-- begin --
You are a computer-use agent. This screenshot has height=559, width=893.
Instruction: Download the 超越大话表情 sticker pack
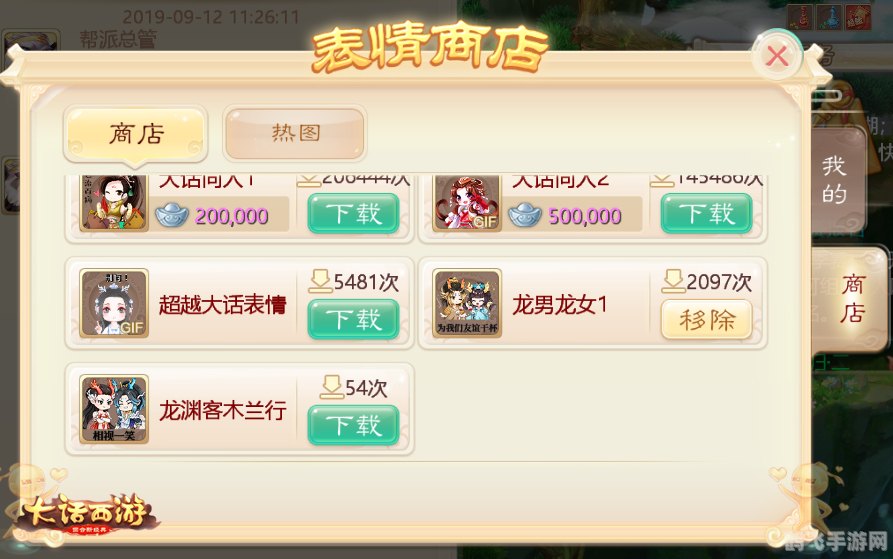(353, 319)
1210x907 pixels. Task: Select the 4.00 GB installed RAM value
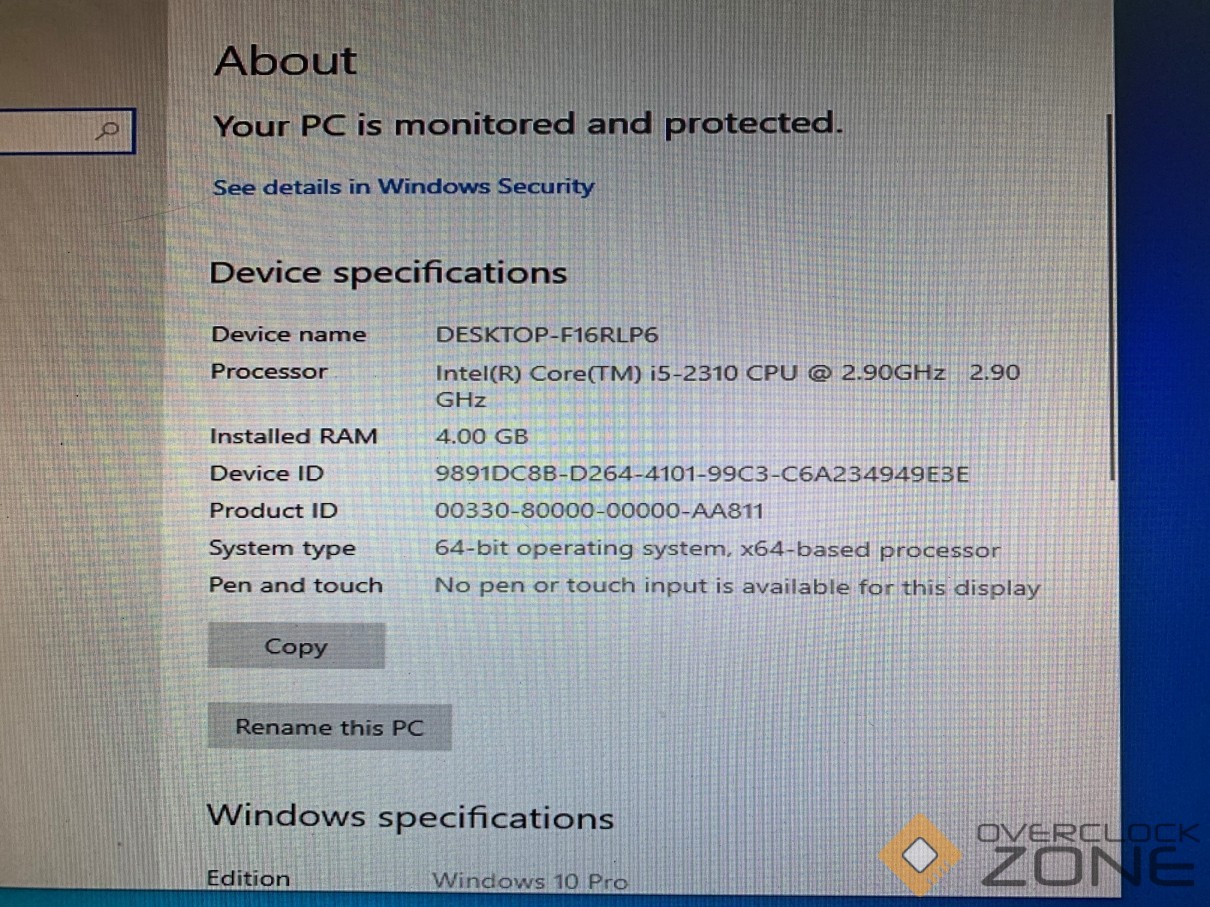point(481,437)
-- end --
WHAT YOU HAVE TO DO: Copy the text of every record above word for word, leaving out the pictures.

EXPECTED ANSWER:
You are a computer-use agent. This screenshot has height=559, width=893.
Instruction: Download the 超越大话表情 sticker pack
(353, 319)
1210x907 pixels. Task: Select the 4.00 GB installed RAM value
point(481,437)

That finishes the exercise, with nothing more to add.